* [Problem requirements] Whenever a line in the data below includes the string "button", copy it out.

Dataset excerpts
Start of Block

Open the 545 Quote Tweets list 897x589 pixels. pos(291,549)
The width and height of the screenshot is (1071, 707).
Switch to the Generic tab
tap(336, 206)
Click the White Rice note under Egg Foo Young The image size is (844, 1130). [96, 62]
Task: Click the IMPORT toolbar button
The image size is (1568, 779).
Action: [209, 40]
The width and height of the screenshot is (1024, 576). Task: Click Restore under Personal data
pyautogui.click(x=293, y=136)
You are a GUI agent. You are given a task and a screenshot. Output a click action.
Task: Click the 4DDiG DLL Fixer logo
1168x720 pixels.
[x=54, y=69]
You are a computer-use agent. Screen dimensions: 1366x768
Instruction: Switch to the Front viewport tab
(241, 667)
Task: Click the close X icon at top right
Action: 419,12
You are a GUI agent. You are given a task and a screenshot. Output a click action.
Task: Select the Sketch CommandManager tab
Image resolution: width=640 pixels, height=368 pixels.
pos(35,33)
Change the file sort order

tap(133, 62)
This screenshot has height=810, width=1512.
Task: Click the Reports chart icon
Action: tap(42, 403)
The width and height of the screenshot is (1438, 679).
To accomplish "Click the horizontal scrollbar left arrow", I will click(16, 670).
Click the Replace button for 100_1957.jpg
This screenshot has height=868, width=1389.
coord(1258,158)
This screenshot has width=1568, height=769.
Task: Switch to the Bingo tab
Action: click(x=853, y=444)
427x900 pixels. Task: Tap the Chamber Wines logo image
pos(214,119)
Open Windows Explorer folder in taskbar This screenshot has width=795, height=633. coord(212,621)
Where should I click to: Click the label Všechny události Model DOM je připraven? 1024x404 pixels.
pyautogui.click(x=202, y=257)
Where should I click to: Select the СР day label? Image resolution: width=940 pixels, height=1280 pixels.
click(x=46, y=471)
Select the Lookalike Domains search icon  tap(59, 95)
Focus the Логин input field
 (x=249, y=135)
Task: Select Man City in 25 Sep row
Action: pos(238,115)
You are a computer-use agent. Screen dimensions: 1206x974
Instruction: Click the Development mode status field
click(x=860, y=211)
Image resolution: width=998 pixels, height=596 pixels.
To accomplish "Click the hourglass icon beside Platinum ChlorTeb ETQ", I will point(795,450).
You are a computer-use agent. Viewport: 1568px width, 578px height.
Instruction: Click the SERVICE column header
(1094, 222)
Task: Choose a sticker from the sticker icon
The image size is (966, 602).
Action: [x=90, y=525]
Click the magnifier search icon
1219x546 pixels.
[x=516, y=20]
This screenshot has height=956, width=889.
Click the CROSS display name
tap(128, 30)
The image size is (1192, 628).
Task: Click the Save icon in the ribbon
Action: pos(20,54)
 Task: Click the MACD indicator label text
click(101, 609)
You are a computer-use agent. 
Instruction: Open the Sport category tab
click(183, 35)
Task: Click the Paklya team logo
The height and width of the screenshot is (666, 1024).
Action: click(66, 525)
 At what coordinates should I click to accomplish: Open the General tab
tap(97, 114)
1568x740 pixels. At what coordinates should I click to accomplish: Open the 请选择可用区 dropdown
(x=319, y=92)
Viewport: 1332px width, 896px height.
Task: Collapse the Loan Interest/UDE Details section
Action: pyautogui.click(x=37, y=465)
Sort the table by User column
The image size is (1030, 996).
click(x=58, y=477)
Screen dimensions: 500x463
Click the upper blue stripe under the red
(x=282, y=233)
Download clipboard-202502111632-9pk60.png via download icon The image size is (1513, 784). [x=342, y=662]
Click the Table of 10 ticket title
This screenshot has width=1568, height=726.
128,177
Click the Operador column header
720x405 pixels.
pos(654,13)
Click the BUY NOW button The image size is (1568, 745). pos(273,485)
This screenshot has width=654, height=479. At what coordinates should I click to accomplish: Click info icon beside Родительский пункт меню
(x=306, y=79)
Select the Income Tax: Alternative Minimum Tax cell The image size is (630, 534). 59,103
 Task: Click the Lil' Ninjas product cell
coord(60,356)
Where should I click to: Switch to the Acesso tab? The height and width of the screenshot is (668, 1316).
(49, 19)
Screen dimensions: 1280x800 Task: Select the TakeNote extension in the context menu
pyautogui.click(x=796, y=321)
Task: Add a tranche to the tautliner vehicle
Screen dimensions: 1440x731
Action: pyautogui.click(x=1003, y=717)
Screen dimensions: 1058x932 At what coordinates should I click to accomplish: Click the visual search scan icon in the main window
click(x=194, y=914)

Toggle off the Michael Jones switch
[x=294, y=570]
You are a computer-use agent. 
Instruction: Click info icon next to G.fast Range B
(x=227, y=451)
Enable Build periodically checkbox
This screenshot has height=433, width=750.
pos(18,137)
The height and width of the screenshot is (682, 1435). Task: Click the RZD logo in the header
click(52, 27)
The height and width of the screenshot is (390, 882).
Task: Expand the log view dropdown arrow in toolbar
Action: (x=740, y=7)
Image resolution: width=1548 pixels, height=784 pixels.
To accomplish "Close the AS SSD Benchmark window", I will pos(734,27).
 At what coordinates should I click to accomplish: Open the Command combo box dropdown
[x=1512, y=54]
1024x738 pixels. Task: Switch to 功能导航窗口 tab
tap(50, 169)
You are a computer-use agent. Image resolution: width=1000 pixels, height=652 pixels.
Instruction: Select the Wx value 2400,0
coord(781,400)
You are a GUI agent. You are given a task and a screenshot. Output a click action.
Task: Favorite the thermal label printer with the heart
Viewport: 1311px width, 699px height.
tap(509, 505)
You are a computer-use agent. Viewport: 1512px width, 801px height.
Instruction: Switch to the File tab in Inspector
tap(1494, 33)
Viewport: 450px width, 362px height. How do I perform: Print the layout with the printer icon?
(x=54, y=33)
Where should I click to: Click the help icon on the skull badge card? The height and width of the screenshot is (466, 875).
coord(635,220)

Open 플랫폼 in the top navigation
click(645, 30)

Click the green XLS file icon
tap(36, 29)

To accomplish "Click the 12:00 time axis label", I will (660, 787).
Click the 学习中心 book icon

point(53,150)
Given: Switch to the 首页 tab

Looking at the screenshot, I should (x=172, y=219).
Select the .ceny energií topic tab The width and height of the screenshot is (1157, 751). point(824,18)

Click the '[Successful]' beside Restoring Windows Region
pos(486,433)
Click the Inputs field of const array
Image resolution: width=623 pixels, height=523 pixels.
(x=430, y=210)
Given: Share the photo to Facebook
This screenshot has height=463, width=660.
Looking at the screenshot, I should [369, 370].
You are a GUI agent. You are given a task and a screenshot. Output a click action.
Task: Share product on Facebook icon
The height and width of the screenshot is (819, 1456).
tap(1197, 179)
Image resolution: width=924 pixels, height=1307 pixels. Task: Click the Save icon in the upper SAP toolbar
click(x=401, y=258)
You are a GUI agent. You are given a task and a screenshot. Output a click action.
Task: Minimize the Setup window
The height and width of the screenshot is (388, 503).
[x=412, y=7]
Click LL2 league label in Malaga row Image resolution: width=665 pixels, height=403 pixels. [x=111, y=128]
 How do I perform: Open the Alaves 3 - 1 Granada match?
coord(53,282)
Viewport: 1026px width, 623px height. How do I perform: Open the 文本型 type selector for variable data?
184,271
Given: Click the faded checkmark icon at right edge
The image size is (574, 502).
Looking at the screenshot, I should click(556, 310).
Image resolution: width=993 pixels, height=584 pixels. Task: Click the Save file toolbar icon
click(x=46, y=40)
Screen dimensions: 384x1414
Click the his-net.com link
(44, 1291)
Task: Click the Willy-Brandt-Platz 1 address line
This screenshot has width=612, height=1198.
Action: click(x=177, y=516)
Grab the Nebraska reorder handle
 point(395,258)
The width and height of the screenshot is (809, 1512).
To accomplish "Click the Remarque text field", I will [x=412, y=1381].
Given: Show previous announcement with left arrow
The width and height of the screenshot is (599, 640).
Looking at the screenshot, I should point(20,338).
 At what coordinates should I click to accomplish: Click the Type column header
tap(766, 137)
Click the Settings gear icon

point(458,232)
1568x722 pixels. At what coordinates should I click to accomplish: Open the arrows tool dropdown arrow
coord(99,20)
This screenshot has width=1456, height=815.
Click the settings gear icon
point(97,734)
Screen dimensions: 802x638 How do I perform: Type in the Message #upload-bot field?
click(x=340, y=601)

End of Block

* [Completed exercise]
Task: Click the IMPORT toolbar button
Click the Replace button for 100_1957.jpg
Click the BUY NOW button The image size is (1568, 745). pos(273,485)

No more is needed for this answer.